Prompt:
For the listing below, output exactly the lines from the line with "Instruction: Save the text guidelines" up to and including the line with "Click the envelope icon beside E-mail field", and no other lines.

Data for review:
.....

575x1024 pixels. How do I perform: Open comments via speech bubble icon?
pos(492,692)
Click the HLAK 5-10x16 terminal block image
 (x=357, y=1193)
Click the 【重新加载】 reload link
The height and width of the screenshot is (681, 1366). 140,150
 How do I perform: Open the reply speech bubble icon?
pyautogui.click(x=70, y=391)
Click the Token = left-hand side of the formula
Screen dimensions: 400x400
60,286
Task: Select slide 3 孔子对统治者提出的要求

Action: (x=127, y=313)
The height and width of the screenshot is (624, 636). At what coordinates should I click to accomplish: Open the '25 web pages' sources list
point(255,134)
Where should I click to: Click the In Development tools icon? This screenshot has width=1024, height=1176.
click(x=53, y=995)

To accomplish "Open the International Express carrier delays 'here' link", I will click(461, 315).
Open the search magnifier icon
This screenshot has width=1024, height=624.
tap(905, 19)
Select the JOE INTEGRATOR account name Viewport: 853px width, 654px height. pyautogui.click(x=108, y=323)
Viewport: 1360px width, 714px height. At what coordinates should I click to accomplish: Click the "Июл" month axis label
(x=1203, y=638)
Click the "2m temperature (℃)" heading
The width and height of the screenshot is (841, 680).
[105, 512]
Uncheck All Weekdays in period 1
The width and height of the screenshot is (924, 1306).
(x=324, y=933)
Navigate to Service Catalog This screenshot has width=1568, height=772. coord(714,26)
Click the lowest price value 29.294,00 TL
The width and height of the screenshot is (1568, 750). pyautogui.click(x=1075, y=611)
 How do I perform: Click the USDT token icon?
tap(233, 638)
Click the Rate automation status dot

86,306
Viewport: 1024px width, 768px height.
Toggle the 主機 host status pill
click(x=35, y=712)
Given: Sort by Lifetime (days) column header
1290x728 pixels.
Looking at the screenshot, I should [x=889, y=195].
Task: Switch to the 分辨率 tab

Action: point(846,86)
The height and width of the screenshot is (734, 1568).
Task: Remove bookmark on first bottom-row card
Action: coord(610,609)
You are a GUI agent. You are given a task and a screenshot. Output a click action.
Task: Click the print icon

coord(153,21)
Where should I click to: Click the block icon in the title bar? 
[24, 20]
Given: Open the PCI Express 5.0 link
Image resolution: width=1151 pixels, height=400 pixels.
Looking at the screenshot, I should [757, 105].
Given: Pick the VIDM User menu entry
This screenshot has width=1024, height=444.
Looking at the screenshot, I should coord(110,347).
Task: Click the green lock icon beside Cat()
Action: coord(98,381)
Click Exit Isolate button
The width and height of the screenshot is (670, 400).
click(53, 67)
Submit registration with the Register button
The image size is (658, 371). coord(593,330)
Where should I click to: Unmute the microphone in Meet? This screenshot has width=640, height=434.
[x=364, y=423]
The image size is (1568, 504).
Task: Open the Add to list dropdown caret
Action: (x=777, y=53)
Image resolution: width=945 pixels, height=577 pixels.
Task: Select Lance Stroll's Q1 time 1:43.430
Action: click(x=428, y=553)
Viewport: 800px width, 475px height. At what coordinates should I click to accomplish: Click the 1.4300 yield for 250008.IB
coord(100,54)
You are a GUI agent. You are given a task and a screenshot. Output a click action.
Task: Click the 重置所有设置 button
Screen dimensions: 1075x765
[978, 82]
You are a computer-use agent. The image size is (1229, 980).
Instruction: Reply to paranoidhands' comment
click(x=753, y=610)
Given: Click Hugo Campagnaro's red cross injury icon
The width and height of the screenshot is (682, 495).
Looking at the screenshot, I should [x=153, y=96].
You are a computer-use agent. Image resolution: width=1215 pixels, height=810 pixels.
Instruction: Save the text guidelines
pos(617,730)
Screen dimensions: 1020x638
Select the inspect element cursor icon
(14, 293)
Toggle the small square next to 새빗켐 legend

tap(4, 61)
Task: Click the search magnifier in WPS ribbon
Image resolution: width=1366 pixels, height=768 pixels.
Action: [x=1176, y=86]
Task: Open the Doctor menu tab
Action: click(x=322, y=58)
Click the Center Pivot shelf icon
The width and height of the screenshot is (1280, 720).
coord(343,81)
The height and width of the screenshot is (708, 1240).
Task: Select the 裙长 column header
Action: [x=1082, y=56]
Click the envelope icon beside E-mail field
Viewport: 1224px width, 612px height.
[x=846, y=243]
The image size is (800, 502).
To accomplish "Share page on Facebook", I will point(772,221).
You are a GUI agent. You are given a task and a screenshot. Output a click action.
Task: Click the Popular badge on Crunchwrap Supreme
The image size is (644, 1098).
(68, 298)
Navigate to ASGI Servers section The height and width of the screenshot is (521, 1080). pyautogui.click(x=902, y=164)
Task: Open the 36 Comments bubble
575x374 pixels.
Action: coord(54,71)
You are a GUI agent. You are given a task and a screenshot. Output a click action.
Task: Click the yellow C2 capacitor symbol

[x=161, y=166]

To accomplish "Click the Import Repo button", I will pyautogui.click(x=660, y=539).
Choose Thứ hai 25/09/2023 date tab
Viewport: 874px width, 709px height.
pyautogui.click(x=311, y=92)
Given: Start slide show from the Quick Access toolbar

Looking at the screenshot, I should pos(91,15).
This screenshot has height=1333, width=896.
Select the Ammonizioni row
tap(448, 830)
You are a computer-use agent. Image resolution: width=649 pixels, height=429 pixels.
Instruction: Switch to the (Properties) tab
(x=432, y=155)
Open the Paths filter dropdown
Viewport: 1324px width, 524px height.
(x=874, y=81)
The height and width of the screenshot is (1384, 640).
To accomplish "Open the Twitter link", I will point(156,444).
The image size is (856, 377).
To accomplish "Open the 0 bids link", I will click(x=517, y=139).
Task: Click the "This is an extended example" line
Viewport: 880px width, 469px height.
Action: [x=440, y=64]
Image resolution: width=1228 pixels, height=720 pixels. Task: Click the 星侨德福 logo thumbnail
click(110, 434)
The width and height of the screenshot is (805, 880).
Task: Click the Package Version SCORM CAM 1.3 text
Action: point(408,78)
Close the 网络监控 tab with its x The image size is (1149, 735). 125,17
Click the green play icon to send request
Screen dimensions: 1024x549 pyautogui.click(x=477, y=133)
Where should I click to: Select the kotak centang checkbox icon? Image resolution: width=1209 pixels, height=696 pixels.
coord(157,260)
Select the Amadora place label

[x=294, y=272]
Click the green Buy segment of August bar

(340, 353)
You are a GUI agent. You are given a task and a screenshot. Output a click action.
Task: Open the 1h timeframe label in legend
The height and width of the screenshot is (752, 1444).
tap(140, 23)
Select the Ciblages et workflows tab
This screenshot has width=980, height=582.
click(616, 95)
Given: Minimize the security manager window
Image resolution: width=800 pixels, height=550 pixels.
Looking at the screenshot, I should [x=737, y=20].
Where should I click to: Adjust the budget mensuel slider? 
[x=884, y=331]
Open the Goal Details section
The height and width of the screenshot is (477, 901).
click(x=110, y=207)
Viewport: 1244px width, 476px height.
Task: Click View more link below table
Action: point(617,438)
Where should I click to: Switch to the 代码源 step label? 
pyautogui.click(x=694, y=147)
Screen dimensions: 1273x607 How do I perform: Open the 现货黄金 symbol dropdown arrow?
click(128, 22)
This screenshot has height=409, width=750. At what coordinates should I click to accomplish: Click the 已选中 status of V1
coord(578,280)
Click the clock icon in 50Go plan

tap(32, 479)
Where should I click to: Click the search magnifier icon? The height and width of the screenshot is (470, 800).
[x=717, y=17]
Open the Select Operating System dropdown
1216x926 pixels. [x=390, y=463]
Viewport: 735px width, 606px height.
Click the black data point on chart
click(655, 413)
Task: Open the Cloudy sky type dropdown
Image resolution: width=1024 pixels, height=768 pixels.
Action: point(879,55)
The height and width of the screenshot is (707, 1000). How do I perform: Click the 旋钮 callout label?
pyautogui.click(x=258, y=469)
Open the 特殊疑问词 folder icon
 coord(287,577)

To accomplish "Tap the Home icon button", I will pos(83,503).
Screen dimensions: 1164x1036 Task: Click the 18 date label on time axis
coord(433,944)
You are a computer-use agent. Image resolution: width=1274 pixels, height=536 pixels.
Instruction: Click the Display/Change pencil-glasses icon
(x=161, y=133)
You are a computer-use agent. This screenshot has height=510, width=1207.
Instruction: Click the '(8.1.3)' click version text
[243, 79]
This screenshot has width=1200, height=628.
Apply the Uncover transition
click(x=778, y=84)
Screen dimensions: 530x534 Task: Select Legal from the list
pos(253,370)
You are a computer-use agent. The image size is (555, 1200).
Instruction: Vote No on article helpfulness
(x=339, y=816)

.....

Result below:
Instruction: Save the text guidelines
pos(617,730)
Screen dimensions: 1020x638
Select the inspect element cursor icon
(14, 293)
Toggle the small square next to 새빗켐 legend

tap(4, 61)
Task: Click the search magnifier in WPS ribbon
Image resolution: width=1366 pixels, height=768 pixels.
Action: [x=1176, y=86]
Task: Open the Doctor menu tab
Action: click(x=322, y=58)
Click the Center Pivot shelf icon
The width and height of the screenshot is (1280, 720).
coord(343,81)
The height and width of the screenshot is (708, 1240).
Task: Select the 裙长 column header
Action: [x=1082, y=56]
Click the envelope icon beside E-mail field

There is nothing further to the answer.